» **Task directions**
Below are the records; collect from them each line containing the string "field".
*** Material provided Section Begins ***
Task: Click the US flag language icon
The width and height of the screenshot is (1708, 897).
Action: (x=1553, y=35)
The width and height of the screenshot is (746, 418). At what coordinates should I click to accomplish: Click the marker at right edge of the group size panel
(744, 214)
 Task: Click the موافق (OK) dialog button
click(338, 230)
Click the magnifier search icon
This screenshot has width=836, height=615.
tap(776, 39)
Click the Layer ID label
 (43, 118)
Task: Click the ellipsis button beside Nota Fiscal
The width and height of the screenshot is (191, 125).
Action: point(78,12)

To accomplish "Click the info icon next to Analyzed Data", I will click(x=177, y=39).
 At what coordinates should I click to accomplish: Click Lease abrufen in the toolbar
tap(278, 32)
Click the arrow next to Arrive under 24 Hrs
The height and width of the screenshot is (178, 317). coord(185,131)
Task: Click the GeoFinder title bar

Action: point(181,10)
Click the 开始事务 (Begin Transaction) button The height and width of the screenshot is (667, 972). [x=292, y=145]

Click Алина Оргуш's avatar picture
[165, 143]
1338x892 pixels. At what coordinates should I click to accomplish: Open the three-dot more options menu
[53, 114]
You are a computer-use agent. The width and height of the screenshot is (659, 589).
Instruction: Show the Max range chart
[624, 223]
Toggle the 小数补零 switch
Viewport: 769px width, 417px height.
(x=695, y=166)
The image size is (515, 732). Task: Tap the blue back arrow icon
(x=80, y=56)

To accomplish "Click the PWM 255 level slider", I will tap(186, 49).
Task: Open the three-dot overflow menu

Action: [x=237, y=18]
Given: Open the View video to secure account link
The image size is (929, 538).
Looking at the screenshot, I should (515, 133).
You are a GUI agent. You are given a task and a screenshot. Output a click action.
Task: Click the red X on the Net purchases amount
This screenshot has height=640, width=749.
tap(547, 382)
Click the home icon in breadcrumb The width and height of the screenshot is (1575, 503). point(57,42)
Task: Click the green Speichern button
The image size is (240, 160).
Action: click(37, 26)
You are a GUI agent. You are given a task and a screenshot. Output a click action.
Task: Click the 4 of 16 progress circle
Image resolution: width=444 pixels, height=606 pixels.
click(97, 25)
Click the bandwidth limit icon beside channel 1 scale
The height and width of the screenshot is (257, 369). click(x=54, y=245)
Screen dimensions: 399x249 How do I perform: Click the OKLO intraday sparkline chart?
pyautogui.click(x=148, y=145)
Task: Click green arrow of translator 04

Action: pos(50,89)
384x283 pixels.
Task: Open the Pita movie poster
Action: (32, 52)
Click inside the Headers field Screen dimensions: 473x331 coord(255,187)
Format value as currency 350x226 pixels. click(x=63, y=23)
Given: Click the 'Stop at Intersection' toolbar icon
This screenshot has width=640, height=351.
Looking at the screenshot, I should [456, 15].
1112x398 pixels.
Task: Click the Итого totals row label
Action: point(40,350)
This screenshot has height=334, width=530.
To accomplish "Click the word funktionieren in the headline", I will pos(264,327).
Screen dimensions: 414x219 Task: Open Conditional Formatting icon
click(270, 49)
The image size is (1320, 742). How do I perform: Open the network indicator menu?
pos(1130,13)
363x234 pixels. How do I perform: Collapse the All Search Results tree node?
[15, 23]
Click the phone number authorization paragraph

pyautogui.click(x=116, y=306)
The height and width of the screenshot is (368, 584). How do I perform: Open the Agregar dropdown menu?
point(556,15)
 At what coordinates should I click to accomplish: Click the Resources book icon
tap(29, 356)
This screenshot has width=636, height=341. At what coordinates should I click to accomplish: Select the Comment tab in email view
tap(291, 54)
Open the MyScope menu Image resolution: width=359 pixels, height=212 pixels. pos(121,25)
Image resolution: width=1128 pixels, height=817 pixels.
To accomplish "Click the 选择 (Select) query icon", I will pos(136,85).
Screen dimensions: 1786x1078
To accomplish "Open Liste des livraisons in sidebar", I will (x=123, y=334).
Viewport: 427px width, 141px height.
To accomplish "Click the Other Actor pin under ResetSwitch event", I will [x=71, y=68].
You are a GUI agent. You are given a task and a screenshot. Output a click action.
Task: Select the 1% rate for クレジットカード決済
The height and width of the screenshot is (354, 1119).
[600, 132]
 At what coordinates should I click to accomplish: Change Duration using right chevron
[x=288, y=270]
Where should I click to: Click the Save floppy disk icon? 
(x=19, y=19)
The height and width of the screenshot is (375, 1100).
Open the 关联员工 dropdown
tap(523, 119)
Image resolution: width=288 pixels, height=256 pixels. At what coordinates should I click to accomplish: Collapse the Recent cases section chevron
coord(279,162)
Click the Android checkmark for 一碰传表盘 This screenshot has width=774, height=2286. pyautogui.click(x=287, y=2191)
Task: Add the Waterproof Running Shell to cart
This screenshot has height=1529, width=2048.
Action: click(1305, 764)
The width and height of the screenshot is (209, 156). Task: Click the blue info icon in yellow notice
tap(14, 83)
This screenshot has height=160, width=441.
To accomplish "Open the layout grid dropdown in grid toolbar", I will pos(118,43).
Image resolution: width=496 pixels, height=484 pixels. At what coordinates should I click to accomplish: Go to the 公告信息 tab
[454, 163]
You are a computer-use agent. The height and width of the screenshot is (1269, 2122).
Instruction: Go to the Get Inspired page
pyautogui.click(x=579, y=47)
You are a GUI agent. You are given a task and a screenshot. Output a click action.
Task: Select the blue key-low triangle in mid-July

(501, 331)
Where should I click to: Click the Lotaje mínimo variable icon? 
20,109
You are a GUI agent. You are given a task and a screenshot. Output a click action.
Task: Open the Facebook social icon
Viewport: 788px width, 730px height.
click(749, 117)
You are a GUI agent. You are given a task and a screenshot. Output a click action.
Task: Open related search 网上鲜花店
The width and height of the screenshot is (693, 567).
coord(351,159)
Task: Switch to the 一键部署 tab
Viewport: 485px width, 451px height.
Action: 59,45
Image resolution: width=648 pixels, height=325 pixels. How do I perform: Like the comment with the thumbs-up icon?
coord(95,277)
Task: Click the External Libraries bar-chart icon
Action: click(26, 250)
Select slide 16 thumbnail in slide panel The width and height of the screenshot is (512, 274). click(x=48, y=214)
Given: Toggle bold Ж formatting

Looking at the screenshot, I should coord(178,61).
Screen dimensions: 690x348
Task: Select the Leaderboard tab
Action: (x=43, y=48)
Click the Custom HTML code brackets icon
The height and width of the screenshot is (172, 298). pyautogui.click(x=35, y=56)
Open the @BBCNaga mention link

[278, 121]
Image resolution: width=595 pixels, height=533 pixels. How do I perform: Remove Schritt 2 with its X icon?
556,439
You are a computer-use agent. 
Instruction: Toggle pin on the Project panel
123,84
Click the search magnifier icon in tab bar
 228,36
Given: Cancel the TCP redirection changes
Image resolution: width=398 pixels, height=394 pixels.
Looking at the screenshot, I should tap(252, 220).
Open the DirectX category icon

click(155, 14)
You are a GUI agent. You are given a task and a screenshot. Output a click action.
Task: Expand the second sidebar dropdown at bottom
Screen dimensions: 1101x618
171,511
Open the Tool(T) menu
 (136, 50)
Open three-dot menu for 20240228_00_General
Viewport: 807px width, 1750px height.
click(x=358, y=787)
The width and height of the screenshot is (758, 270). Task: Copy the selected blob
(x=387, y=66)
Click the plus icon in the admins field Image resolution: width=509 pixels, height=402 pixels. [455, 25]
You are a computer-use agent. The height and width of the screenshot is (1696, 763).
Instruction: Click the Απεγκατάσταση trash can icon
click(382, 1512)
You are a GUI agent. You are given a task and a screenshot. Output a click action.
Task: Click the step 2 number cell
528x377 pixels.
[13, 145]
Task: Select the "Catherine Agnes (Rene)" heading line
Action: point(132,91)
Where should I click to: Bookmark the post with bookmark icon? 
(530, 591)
*** Material provided Section Ends ***
» **Result of the exercise**
Click inside the Headers field Screen dimensions: 473x331 coord(255,187)
Click the plus icon in the admins field Image resolution: width=509 pixels, height=402 pixels. [455, 25]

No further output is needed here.